-- What is being asked --
Go over the entries and report the lines where the word "screenshot" occurs.

-- Available records --
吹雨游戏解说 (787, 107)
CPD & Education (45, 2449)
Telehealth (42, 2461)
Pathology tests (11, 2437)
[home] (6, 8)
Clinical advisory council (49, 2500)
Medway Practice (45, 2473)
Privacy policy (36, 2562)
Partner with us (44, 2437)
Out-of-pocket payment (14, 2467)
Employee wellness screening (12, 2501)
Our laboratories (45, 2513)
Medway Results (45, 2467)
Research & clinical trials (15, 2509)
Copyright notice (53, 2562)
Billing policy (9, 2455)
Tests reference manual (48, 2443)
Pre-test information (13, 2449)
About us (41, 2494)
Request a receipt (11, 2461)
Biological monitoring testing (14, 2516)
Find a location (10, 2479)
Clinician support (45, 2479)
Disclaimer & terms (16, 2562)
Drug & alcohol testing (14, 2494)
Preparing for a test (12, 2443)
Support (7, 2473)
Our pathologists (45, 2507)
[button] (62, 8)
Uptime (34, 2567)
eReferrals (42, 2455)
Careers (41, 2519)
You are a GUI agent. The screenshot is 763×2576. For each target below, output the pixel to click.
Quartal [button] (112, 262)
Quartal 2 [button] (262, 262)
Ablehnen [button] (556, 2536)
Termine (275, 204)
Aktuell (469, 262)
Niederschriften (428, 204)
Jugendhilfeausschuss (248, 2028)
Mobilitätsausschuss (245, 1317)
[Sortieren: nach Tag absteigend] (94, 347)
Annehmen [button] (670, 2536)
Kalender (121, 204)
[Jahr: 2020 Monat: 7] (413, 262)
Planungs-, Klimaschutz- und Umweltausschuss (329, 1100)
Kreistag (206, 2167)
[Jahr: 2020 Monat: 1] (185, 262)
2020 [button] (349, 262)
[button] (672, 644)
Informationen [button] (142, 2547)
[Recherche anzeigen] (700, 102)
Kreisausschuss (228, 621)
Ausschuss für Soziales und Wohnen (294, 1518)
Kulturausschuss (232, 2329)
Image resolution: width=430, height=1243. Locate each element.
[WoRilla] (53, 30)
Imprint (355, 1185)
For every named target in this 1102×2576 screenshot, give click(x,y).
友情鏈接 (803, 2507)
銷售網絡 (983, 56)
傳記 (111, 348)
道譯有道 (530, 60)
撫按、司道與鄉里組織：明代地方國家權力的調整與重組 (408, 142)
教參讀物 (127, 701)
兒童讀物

-- Answer to the exercise --
You are a GUI agent. The screenshot is 763×2576. For each target below, output the pixel to click.
For every named target in this 1102×2576 screenshot, give click(x,y).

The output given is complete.